Addressing a ministerial roundtable meeting at the ongoing International Telecommunications Union Digital World 2020 conference in Geneva, Switzerland, Postal and Telecommunications Regulatory Authority of Zimbabwe (POTRAZ) Director-General, Gift Machengete also said digital technology ensured business continuity at time mobility was restricted.

“Businesses embraced digital technology for information dissemination and for forecasting. They held virtual meetings, cutting on costs associated with physical meetings,” he said.

At a webinar hosted by Cenfri and the Digital Frontiers Institute (DFI), Pravin Kalpage of Hollard said digital technology stimulated digital sales, for instance, call-centres or end-to-end mobile sales during this Covid-19 times.

“Hollard managed to sell 3 million policies with its technology partner Econet, using only a digital interaction,” he said.

Kalpage said the use of digital technology not only helped with the selling and processing of insurance policies digitally, but also enhanced the accuracy and efficiency of underwriting, risk assessment, and claims processing.

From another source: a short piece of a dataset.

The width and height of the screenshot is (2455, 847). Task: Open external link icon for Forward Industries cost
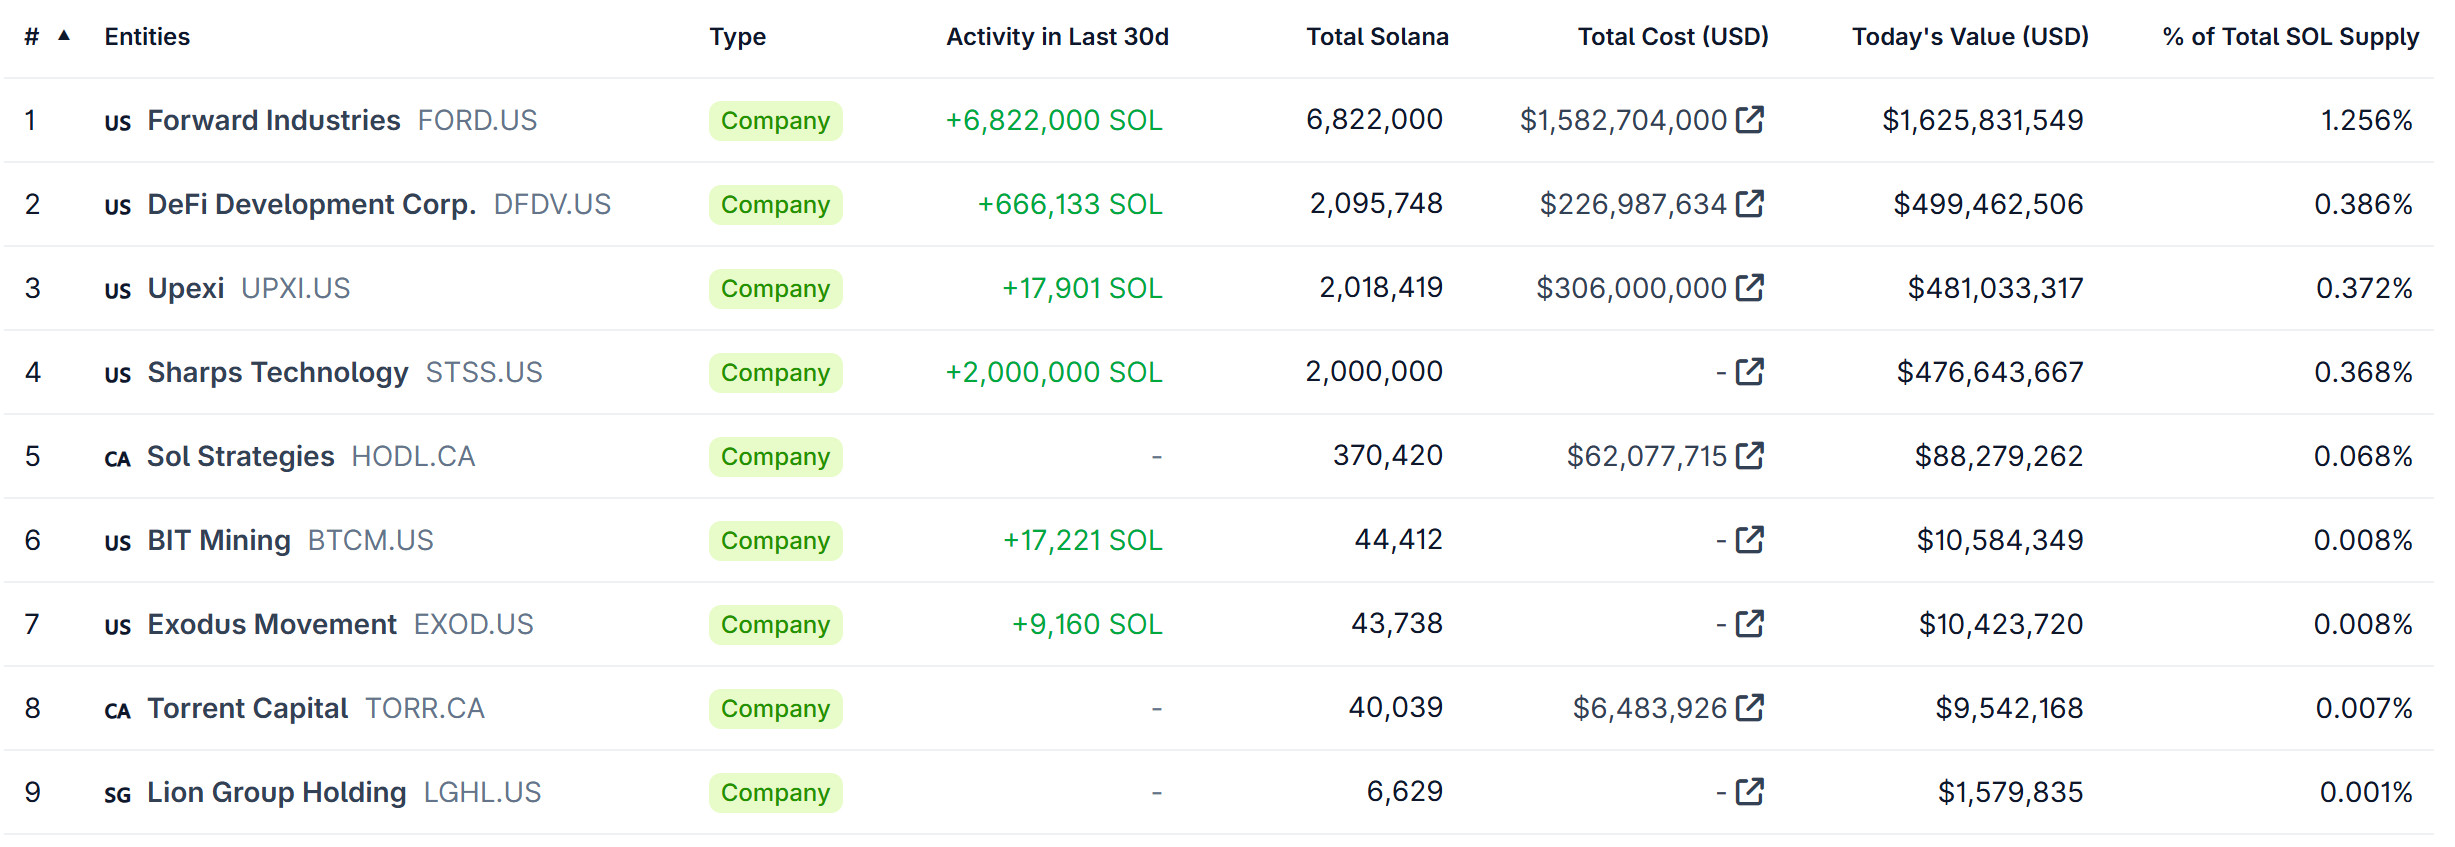coord(1749,120)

However, transitioning to digital engagement with short-term customers remains a challenge in Zimbabwe and other African countries because most customers are accustomed to face-to-face engagements and in-person interaction.

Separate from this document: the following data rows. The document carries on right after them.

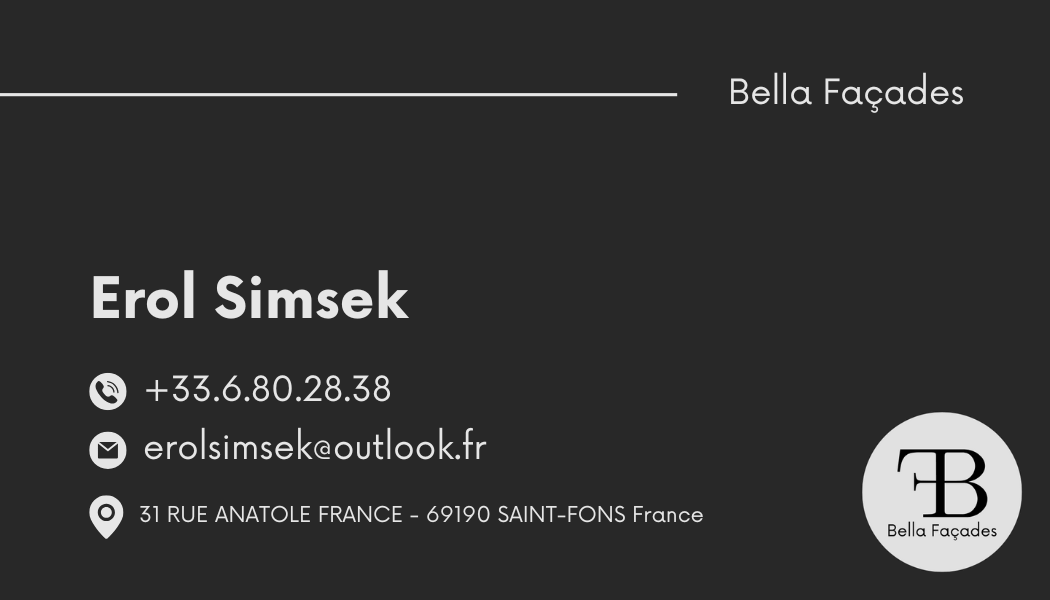This screenshot has height=600, width=1050.
Task: Select the phone number +33.6.80.28.38
Action: [x=267, y=389]
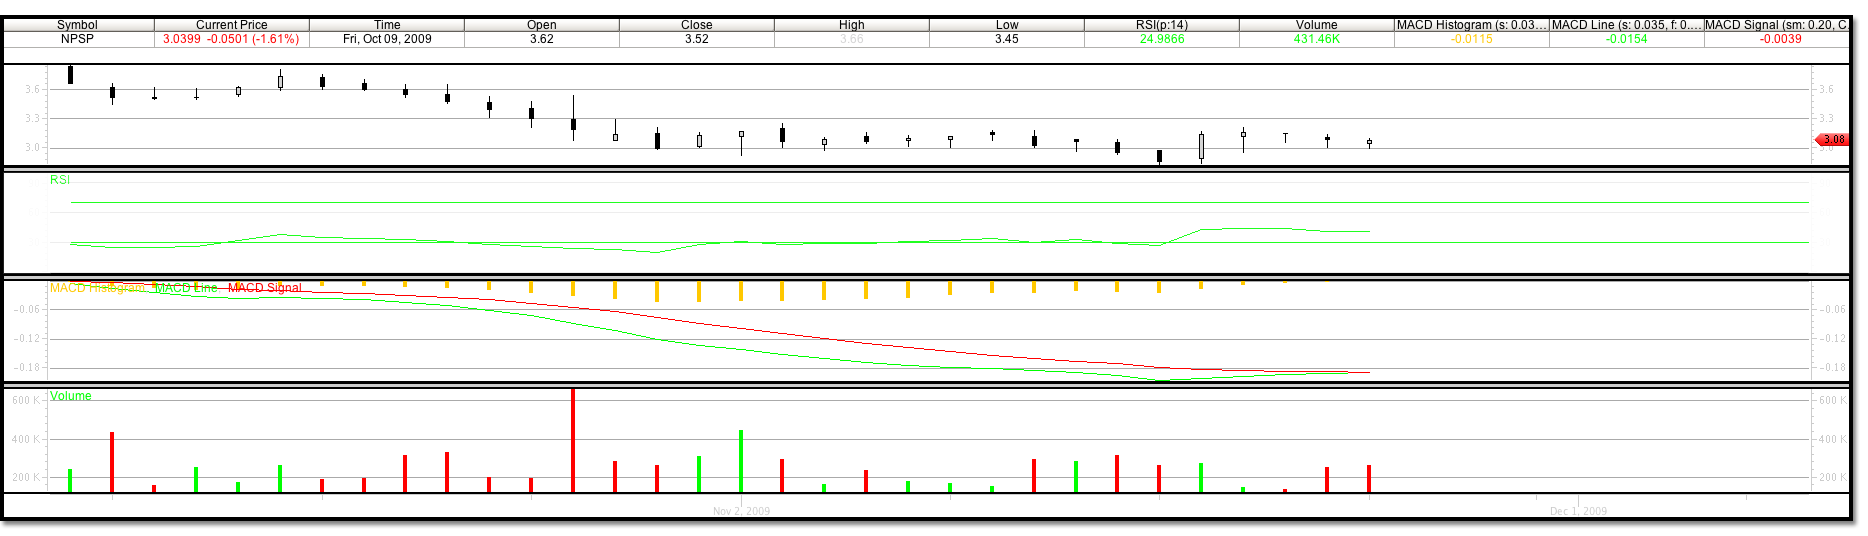This screenshot has height=536, width=1868.
Task: Click the yellow MACD Histogram legend label
Action: 97,288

Because of this, it remains difficult to build sufficient trust with most short-term consumers through digital interaction.

In a journal paper Evaluating Factors Affecting Supply of Short-Term Insurance in Botswana, Paul Guruwo said greater investment in consumer education, communication, and technology is needed to build trust and maintain digital engagement with customers.

“Short-term insurers should open more channels of interacting with existing and potential customers to enable the address of questions, provision of information and/or advice, and handling customer feedback,” he said.

Guruwo further urged insurance companies in general and short-term insurance companies to be specific to enhance cybersecurity protocols to protect their customers and also to simplify their policy documents so that consumers are able to easily understand and interpret them.